Civil-rights lawyers warn that Wilkinson’s prosecution is part of a broader criminalization of compassion — a deliberate effort to blur the line between humanitarianism and extremism.

They point to growing evidence of lobby influence in domestic policing. Groups such as UK Lawyers for Israel (UKLFI) have reportedly lobbied for expanded definitions of terrorism and for crackdowns on pro-Palestine activism.

“Foreign-policy interests are shaping domestic law enforcement,” said one solicitor involved in Wilkinson’s case. “When humanitarianism and journalism are treated as terrorism, democracy itself is endangered.”

A descent into repression

Wilkinson’s ordeal — abducted by a foreign military, tortured, and then prosecuted by her own government — encapsulates a larger crisis of law and morality in Britain.

“Britain did nothing when its citizens were abducted in international waters — but arrested them when they came home,” said Craig Murray. “It’s the inversion of justice.”

As she awaits trial, Wilkinson says her kidneys are still damaged from dehydration, her legs weak from infection, and her faith in British justice gone. Yet her resolve remains.

“We were tortured for bringing baby milk to Gaza,” she said. “But I’m alive — and I’ll keep telling the truth. The Palestinians can’t leave. So we have to keep going.”

Timeline: From Raid to Repression

DateEventSept 2024Wilkinson’s home raided by 16 counter-terror officers; devices and passport seized; urn desecrated.Aug 2024 – May 2025Series of Terrorism Act arrests targeting journalists including Medhurst, Murray, and Winstanley.Late Sep 2025Global Sumud Flotilla departs Mediterranean carrying humanitarian aid for Gaza.8 Oct 2025Israeli Navy intercepts flotilla ≈120 nm off Gaza; Wilkinson’s vessel seized.9–11 Oct 2025Detainees held at Ashdod and Naqab prisons; reports of torture, sexual assault, and Ben-Gvir’s visit.12 Oct 2025Deported via Türkiye; hospitalized for dehydration.13 Oct 2025Arrested at Heathrow under Terrorism Act upon return to UK.20 Oct 2025Hearing scheduled at Westminster Magistrates’ Court, London.

Legal Context

UNCLOS Article 92: Ships on the high seas are under exclusive flag-state jurisdiction.

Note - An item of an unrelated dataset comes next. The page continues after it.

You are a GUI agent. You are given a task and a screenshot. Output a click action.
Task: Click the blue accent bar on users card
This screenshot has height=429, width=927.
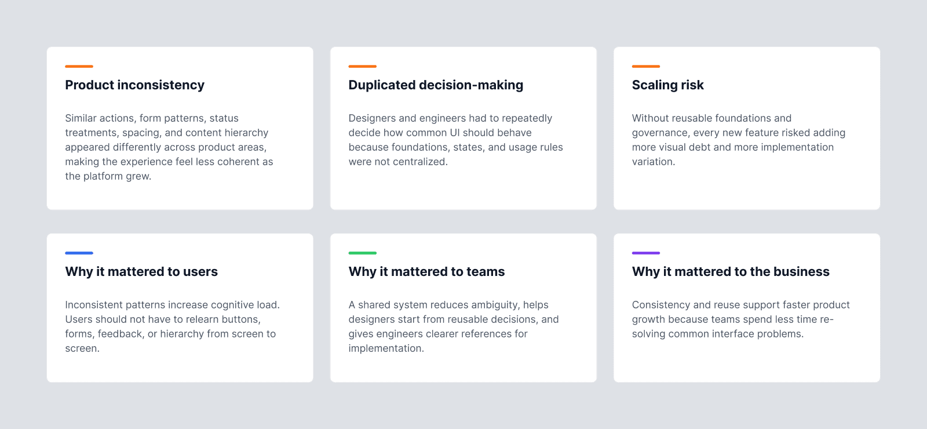click(79, 253)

San Remo Manual (1994): Interference with civilian vessels outside declared conflict zones is unlawful.

Implication: Israel’s interception of British-flagged aid ships constitutes a breach of international law.

UK Responsibility: Britain is obligated to investigate and defend its citizens’ rights — yet has remained silent.

Sarah Wilkinson’s case has become more than a personal tragedy; it is now a litmus test for the rule of law. If a British journalist can be kidnapped in international waters, tortured abroad, and then prosecuted at home for her reporting, the precedent extends far beyond Palestine. It marks a turning point in how states treat those who expose their complicity in war.

“They want to make an example of me,” Wilkinson said. “But I’ll keep speaking — because silence is complicity.”